Opening to the World
Merleau-Ponty asserts that the space of the body is unlike the rest of space. Although it is unknowable, it is never neutral; rather, the space of the body is the “primary here from which all the there’s will come.” The body is the origin point of spatiality, irretrievably altering space by its location and movement within it, and the carnal echo of architectural space reiterates the way space plays out in relationship to the origin point of our bodies [5].

Given the Minoans’ artistic and religious preoccupation with their island’s natural features, it is likely the spiraling approaches to the basins were conceived as a series of changing perspectives and focal points resonant with the curving movements necessary to navigate around mountainous contours. And movement through the basin sequence puts us in an ever-changing relationship to the religious truths contained within the lustral basin.

A perceived thing unfolds erratically, in “reflections, mirages, noises and fleeting tactile impressions” that interlace fruitfully with dreaming, imagining, and religious experience [6]. Layered on our own inner dimensions, perceived qualities of a thing become imperatives for interaction and help us to discover the shape of our own inner carnal terrain as our perception activates desires and resonances within us [7]. Perception does not grasp a stable object. Our perception always includes an “horizon” of the unperceived, including latent spatial supports such as light, shadows, and the temporal horizon of reiteration, memory, and anticipation.

With its ambiguous spatial boundaries and the turning and descending movement necessary to enter, the lustral basin sanctuary reiterates the qualities of the entire palace. The boundaries—a combination of solid walls, punched windows, polythyron systems, and columned parapets—are ambiguous and transformable, resulting in a spatial complexity impossible to sum up conceptually.

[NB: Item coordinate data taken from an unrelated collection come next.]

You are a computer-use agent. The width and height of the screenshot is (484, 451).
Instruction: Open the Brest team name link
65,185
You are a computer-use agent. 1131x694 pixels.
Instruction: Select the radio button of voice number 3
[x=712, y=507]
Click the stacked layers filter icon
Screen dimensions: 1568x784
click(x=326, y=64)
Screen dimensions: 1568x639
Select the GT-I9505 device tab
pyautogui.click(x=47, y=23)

Axis and vista are continually denied in favor of changing viewpoints and multiple foci.

To be understood, the spatial amalgam must be experienced not as a unified object presented to the gaze, but through time and movement. The lack of frontality, the complex organization, the subtle manipulations of light all invite participatory and ambiguous spatial experience. The basin sanctuary’s dialectic between separation and containment resonates with the subtle, complex Minoan cosmos, where nature, too vast, immediate, and complicated to conceptualize, formed the basis of religion.

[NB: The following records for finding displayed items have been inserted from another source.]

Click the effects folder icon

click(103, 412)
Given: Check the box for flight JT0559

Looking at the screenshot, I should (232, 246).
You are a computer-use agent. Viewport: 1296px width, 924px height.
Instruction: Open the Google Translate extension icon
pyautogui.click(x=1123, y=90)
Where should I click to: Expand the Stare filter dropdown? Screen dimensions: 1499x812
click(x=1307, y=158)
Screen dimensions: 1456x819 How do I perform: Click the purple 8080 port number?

The complex spatial interrelationships of the basin sequence subvert conceptual hierarchy and heighten corporeal experience, echoing the kinetic nature of Minoan art. Turns, level changes, layers of enclosure, and multiple foci parallel qualities in Minoan art, as we take the place of depicted figures “caught… in the center of an intricate design,… caught in the web of a living world that has indefinite orientation and indefinite multiple relations” [8].

Notes
1. Abram, D., 1996. The Spell of the Sensuous (NY: Pantheon).

2. We enter the sanctuary sequence through the northwest porch and exit through a turning corridor with ramps and steps leading upward to the central court.

3. M. C. Dillon, Merleau-Ponty’s Ontology (Evanston, Ill.: Northwestern Univ. Press, 1997), p. 200.

4. M. Merleau-Ponty, in D. Taylor, Phantasmic Genealogy, in Merleau-Ponty, Hermeneutics, and Postmodernism, T. W. Busch & S. Gallagher, eds. (Albany: SUNY Press, 1992), p. 158.

5. M. Merleau-Ponty, “Eye and Mind,” in The Merleau-Ponty Aesthetics Reader, G. A. Johnson, ed. (Evanston, Ill.: Northwestern Univ. Press, 1993), p. 136, p. 138.

6. A. Lingis, “Phantom Equator,” in Busch and Gallagher, p. 230.

7. Lingis, p.  238.

8. H.-A. Groenewegen-Frankfort, “Arrest and Movement,” in Representational Art of the Ancient Near East (London: Faber & Faber, 1951), p. 196, p. 201.

Photographs:
Fresco with springtime landscape, bronze-age excavations at Akrotir, island of Santorini, c. 1600 BC.

Top flight of Northwest Basin stairs, looking east (author's photograph).